IL FUTURO DI ALFA ROMEO E MASERATI – Tante le domande, anche sul futuro di marchi italiani come Fiat, Alfa Romeo e Maserati, riguardo ai quali Tavares è parso ottimista, ricordando come il gruppo abbia gli strumenti giusti per portare nuovi modelli a Fiat, proprio come è stato fatto con la Opel (che, dopo essere stata acquisita dal gruppo PSA, è tornata in attivo e vi è rimasta  persino nei primi sei mesi del 2020, nel pieno della pandemia). Tavares, inoltre, ha sottolineato il fatto che le auto del marchio italiano non hanno oggi motori inefficienti dal punto di vista delle emissioni di CO2, né da “pensionare” il prima possibile; a differenza di quelle prodotte dal marchio tedesco subito dopo la vendita da parte della General Motors. Per i restanti due brand, invece, “non abbiamo intenzione di fare altro che supportarli”. Al momento, però, non esistono piani già approvati e tutto è ancora nella fase di studio delle possibilità.

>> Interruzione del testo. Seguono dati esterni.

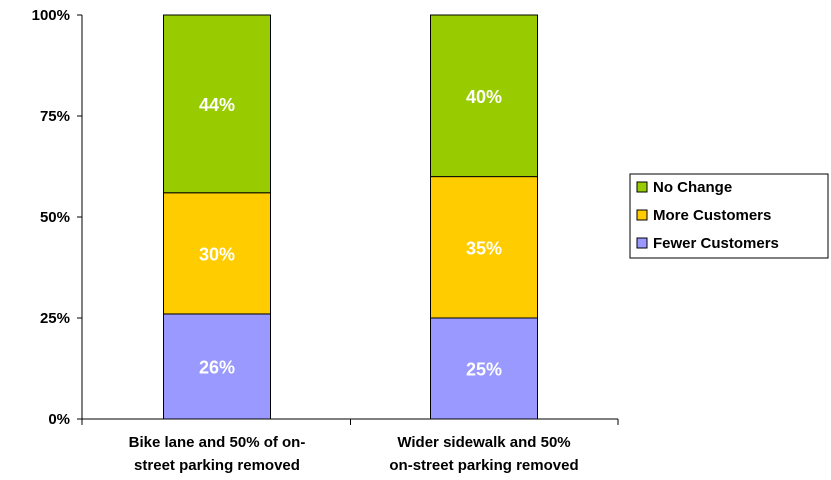 The height and width of the screenshot is (480, 831). Describe the element at coordinates (51, 16) in the screenshot. I see `y-tick-label: 100%` at that location.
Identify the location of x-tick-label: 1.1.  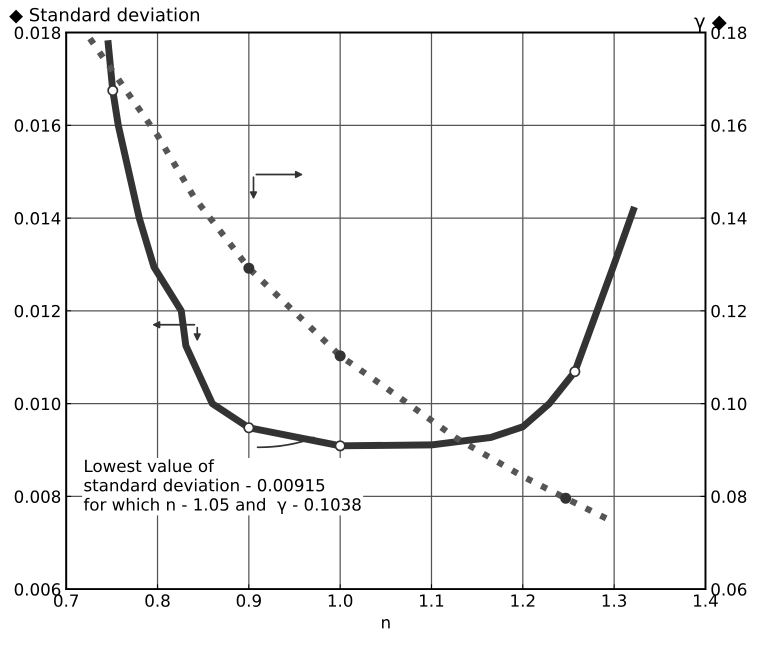
(432, 600).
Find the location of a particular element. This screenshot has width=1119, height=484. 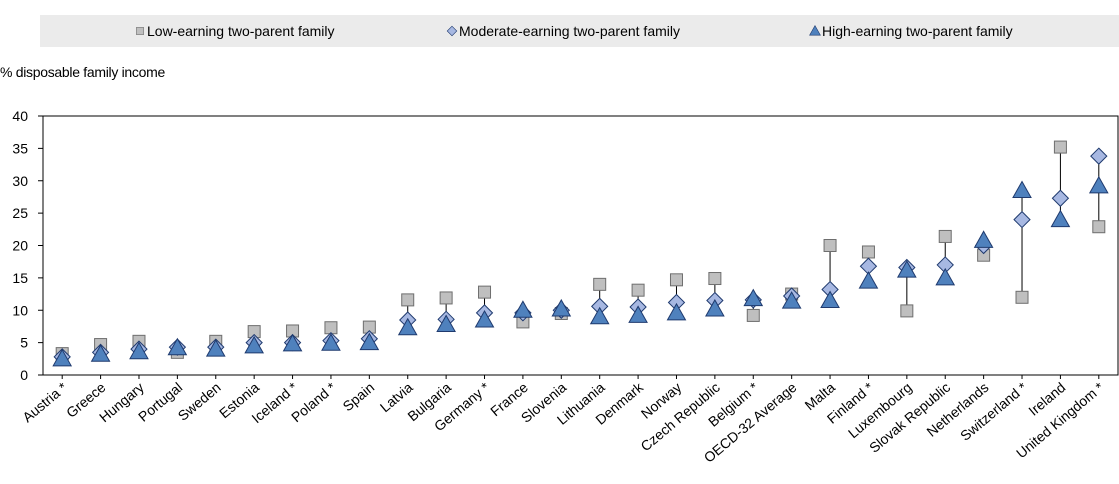

y-tick-label: 5 is located at coordinates (24, 343).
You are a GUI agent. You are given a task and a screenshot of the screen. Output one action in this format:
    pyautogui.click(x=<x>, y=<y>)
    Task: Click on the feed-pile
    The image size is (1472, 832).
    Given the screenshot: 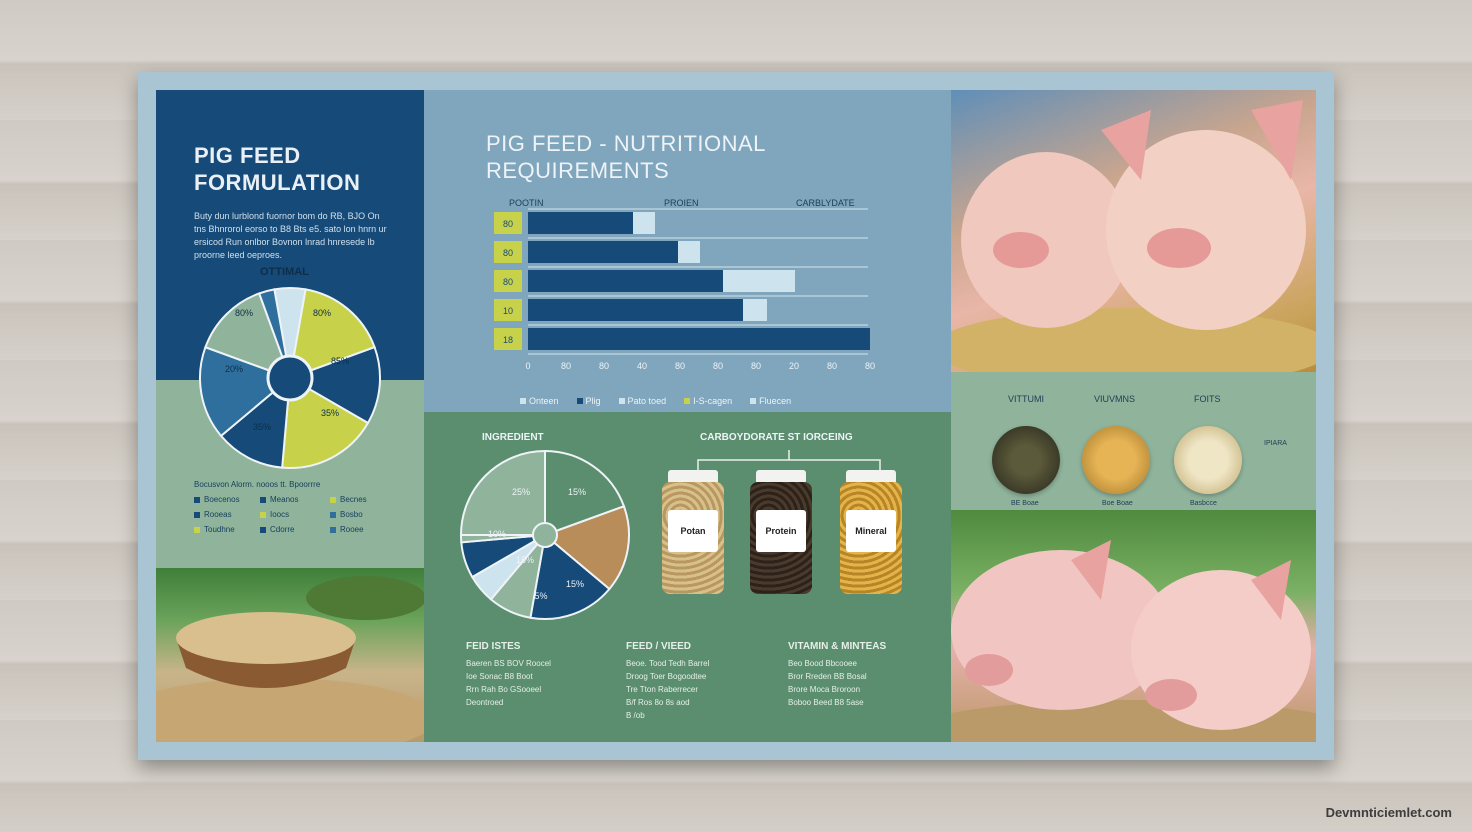 What is the action you would take?
    pyautogui.click(x=1124, y=348)
    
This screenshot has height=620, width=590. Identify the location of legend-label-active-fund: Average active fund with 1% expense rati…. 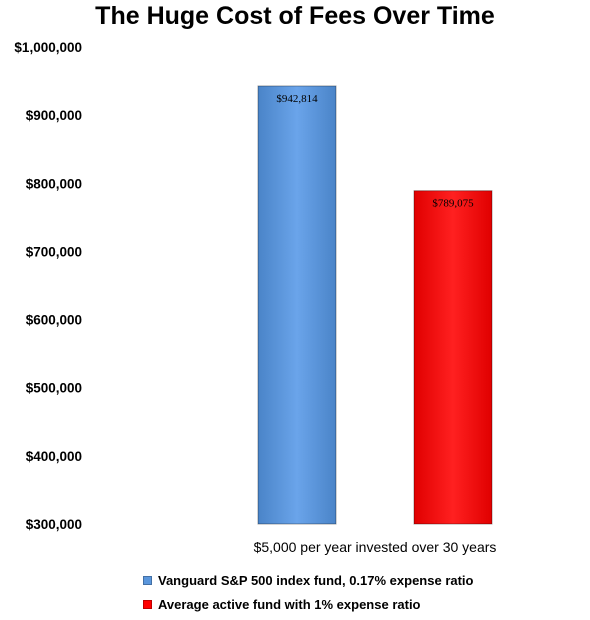
(290, 604).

 “PESATE” BENE LA CO2 – L’amministratore delegato del gruppo Stellantis non ha poi nascosto gli enormi costi dell’elettrificazione, auspicando che venga tenuto conto nel calcolo dell’inquinamento e delle emissioni di CO2 non solo quanto emesso dall’auto mentre viene guidata, ma il contributo di tutta la filiera: dall’estrazione dei materiali (compresi quelli destinati alle batterie delle elettriche) al loro riciclaggio, passando per i costi ambientali della creazione di un’infrastruttura di ricarica. “È un dato di fatto che, rispetto alle vetture convenzionali, le elettriche nascano con una “penalità” di CO2, che viene pareggiata solo dopo aver percorso diversi chilometri”.

CINA E SUDAMERICA – Le sfide di Stellantis, però, non sono solo europee: il quarto gruppo automobilistico al mondo è presente anche in Cina, dove sia FCA sia PSA hanno avuto risultati deludenti e dove verrà avviata una profonda indagine sui perché dell’insuccesso, e in America. Nel Nord del continente è stata confermata la volontà di non introdurre per ora nuovi marchi, di fatto bloccando (almeno temporaneamente) lo “sbarco” di Peugeot. In Sud America, invece, Stellantis può contare su una quota di mercato di circa il 70% e deve affrontare sfide di diverso tipo. Le sempre più stringenti normative locali rendono difficile produrre e vendere auto (tanto che la Ford ha appena annunciato la chiusura di tre stabilimenti in Brasile) mentre, secondo Tavares, i modelli fortemente elettrificati non sarebbero ancora alla portata della maggioranza degli automobilisti locali. “Abbiamo la tecnologia”, ha spiegato, “ma la classe media (sudamericana ndr) può permettersela?”. Una domanda che sembra rivolta anche al ceto politico di altre aree del mondo, Europa in primis.